Whether you’re buying a used boat that’s new to you or you’ve owned your boat for decades, the standing rigging is what keeps the mast in place, and thus requires particular attention. How do you know when it’s time to re-rig? There are some obvious answers to this one — for instance, if your wire rigging has broken strands or if it’s suffering from “candy-striping,” i.e., rust-colored streaks swirling down the wire. The latter may indicate two things: one, that it’s simply surface rust, which you should be able to polish off, or two, that as the wire was being manufactured, a strand might have picked up some contamination during the process and is compromised, which is cause for concern. A third visual indicator are cracks in swaged fittings, some of the most common end fittings for wire. Cracks are hard to see (use a magnifying glass), and sometimes marks that look like cracks can be left by the machine used to create the swage. Then there’s just age, and this factor as a reason to re-rig is more subject to a boat’s history than anything else.
“There’s a rule of thumb, but it varies rigger to rigger,” says Steve Madden, co-owner of M Yacht Services in Annapolis and the head of its M Rigging division. “My belief is that you should be replacing your standing rigging every 10 to 15 years.” But this time frame also is variable, depending on the boat’s purpose and use. For instance, for an offshore bluewater boat, Madden recommends 10 years, and for a serious coastal cruiser, more like 12.
“The biggest thing we like to have is the history of the boat: what kind of boat it is, how it’s been sailed and where has it been sailed,” says Jay Herman, owner of Annapolis Rigging. “That history will affect what kind of life you get out of your standing rigging.” Some insurance companies, he says, will require a re-rig if you’re purchasing a used boat that has standing rigging older than 15 years.
Either way, Jimmie Cockerill, co-owner of the Rigging Company in Annapolis, recommends that for a boat with wire rigging, the mast should be pulled and all fittings and wire visually inspected every five to six years. And although rod rigging may be able to last longer than wire, it too needs to be serviced every five to six years to get the most life out of it. Sticking to the 10-year rule, Madden says, means that for the most part, any corrosion or failure points will be eliminated with a re-rig.
How the rigging has been tuned is also part of a boat’s story. For instance, Madden says, he recently had a customer whose 46-foot cutter had a rigging failure at six years. The customer had had the boat re-rigged, and during a trip to the BVI, the new wire stretched. The owner didn’t adjust the rigging to compensate for the stretch for several seasons. “That was a case of not knowing that the worst thing you can do to standing rigging is have it loose on the leeward side,” he says. “Rigging very rarely fails from being overloaded. There’s such a safety margin in rigging. So you’re sailing offshore and you’re looking at the windward shroud that’s taut, and that’s not the one to worry about. It’s when the leeward side starts flopping around that you’re asking for trouble.”

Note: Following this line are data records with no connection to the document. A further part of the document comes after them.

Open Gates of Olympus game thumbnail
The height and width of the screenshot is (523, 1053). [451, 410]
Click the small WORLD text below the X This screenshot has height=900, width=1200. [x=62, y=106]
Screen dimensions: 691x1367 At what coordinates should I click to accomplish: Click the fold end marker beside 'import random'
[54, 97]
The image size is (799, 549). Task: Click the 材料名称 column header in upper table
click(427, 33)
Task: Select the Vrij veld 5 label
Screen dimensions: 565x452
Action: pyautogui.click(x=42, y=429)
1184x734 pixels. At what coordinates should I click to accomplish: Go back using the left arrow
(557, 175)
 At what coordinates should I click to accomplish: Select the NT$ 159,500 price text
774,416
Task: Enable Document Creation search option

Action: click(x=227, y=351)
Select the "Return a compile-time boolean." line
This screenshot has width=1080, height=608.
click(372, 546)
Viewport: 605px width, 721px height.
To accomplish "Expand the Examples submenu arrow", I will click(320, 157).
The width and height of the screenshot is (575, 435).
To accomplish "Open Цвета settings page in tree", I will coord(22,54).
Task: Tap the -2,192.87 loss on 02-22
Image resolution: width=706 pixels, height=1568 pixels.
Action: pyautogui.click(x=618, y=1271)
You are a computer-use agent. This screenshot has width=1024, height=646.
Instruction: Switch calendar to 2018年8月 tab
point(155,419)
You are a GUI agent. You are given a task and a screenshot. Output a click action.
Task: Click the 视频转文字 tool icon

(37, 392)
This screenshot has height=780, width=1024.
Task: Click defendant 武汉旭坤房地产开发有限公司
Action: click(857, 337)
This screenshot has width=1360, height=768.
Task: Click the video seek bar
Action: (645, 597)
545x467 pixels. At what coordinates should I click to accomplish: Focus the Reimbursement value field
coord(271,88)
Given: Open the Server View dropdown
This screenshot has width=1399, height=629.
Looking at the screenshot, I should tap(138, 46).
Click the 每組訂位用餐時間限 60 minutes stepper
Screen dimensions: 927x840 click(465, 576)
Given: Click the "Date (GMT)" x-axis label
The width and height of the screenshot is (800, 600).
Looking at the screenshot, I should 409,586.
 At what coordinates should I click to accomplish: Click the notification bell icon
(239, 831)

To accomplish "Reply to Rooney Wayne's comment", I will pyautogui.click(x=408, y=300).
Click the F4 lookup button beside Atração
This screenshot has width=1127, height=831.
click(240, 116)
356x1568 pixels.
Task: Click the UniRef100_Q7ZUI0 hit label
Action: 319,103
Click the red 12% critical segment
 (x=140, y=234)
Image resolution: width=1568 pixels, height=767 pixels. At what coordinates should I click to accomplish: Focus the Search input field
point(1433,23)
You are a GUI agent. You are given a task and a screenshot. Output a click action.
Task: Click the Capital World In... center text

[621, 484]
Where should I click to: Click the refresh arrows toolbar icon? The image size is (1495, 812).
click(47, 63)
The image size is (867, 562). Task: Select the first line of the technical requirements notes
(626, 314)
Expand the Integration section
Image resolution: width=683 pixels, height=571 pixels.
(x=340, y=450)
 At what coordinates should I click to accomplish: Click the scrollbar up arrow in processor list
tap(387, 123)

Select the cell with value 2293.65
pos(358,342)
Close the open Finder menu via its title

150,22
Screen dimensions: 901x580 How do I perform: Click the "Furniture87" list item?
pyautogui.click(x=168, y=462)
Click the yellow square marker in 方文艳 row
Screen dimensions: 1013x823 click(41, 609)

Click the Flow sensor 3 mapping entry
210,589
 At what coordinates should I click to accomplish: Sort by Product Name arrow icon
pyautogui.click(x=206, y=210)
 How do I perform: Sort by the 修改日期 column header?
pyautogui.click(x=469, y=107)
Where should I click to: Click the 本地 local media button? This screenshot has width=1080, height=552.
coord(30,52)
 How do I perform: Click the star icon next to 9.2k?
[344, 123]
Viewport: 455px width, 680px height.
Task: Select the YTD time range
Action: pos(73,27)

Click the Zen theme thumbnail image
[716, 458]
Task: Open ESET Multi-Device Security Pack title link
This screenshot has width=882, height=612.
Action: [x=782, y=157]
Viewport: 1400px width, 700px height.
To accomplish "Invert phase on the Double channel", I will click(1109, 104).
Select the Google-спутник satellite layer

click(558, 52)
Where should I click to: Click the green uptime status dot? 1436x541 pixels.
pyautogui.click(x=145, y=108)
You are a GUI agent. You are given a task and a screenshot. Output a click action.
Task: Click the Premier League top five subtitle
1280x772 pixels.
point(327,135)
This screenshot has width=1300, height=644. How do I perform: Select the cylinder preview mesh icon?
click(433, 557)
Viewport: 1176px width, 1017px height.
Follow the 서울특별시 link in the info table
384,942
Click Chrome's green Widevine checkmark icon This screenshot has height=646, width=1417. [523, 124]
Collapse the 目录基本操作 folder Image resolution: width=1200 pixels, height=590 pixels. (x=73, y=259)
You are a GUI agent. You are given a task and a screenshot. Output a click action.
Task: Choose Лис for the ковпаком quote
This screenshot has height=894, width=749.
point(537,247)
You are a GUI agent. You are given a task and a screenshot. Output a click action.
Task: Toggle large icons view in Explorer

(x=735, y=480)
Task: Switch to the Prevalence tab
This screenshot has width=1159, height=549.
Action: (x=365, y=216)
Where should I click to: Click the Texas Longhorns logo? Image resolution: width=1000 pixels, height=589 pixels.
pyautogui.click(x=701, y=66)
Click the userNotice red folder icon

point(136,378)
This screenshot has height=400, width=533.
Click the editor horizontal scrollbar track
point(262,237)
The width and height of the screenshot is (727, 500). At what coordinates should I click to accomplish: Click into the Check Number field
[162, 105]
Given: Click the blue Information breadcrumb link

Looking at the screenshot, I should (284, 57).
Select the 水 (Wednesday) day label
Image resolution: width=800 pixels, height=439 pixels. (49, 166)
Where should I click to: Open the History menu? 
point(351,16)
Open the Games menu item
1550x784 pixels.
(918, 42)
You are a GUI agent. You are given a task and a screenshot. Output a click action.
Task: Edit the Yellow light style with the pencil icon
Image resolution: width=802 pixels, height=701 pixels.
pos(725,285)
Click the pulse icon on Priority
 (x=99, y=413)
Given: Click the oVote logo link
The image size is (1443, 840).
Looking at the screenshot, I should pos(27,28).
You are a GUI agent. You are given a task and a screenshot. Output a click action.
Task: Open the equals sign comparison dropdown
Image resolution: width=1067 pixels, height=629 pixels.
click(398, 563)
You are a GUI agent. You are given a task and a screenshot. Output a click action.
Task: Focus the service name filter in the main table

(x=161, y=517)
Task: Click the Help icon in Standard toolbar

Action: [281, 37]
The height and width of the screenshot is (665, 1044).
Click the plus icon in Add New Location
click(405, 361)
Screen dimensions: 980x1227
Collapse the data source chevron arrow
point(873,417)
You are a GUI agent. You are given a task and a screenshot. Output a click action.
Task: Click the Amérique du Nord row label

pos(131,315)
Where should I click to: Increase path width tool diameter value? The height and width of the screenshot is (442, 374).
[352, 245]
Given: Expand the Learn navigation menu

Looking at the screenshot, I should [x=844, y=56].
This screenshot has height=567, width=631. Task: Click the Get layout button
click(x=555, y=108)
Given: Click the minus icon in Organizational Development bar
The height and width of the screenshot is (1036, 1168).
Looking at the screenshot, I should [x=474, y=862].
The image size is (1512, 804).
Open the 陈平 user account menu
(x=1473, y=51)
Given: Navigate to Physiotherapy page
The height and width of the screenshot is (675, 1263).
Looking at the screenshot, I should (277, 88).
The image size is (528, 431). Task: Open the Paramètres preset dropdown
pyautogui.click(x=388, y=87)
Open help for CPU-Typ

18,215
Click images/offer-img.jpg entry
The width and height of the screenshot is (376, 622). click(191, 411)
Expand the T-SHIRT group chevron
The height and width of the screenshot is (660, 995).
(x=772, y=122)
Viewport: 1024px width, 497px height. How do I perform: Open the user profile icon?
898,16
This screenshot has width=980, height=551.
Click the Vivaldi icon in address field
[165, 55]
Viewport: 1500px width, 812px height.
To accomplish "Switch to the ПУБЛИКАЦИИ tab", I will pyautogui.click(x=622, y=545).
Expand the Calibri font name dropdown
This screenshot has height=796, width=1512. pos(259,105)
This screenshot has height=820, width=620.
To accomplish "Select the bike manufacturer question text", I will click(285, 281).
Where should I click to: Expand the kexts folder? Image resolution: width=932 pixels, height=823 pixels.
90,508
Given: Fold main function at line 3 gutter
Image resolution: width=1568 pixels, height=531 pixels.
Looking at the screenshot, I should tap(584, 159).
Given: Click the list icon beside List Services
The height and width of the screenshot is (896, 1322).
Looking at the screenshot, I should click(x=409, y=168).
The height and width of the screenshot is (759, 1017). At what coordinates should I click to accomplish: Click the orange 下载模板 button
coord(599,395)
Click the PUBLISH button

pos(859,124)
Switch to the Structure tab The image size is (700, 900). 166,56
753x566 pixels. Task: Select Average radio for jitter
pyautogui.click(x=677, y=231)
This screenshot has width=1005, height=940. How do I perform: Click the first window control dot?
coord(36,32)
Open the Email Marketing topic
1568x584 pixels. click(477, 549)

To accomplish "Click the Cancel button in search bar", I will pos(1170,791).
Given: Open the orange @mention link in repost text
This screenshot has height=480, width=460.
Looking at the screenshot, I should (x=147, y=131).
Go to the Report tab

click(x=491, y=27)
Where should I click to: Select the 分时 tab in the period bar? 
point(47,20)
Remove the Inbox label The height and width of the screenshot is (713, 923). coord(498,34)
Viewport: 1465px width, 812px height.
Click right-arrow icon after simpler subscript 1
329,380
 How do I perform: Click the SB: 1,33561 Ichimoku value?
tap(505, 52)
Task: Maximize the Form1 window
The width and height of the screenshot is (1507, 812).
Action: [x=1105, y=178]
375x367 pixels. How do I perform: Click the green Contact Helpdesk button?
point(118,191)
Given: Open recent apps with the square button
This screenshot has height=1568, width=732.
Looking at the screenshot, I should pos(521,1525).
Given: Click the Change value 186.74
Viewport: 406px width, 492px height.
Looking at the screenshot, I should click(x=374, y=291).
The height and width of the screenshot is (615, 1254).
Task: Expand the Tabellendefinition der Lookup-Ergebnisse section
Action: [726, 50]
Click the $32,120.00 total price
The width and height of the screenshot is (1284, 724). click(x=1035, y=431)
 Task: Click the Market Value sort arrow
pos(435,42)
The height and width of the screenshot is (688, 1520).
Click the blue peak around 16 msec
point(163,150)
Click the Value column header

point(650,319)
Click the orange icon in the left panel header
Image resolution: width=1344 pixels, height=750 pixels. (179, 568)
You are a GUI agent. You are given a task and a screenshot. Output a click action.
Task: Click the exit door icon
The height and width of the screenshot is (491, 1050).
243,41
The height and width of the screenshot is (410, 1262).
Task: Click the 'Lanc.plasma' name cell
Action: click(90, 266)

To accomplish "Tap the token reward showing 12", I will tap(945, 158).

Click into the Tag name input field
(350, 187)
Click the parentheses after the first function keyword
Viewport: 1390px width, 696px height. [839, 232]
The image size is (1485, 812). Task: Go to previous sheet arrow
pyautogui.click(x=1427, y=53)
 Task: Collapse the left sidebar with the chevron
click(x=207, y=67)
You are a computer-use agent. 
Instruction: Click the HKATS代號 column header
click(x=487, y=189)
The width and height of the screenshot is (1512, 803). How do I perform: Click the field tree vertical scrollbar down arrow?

Stainless steel has a finite number of cycles — essentially, movements, whether fore and aft or side to side. “The theory is that it can take 10 to 15 years of cycling, but this continual motion when it’s unloaded is what fatigues the wire,” Madden says. “There’s no real way of measuring that. Die testing won’t pick it up, and it’s rare that a wire will give you warning before breaking.”
For all of these reasons, then, most riggers agree that when your standing rigging approaches 15 years old, it’s a good time to consider replacing it.
Wire or Rod?
Riggers say the question of whether to rig with wire or rod is usually fairly easily answered: Run what you brung. In other words, if your boat already has rod rigging, with all of the end fittings to terminate the rods both on deck and in or on the mast, then sticking with rod will ultimately be less expensive than making the switch to wire. Likewise, if you already have wire with fittings that accommodate your boat and mast, stick with wire. Aside from the relative cost differences between rod and wire (rod is more expensive), what also makes a switch pricey is having to significantly modify the mast to accept the different rigging.
Although rod rigging is more common on racing boats, many well-known cruising-boat builders, such as Valiant, Bristol, J/Boats and Hinckley, have rod-rigged models. The benefits of rod are less stretch, less weight, less windage, and arguably longer life than wire, because there’s less possibility for corrosion of the rod itself.
That said, some sailors prefer wire over rod for a number of reasons. First, it’s easier to fix in remote places and on your own. With a spare mechanical end fitting, wire and the proper tools, you can replace a stay pretty much anywhere. Similarly, it’s easier to find usable replacement parts far from busy ports. Wire rigging is generally less expensive and easier to handle. Finally, rod rigging requires a particular type of terminus — called a cold head — that can be fabricated only with a purpose-built machine, which only a rigging shop will have. You cannot use a mechanical fitting on rod rigging.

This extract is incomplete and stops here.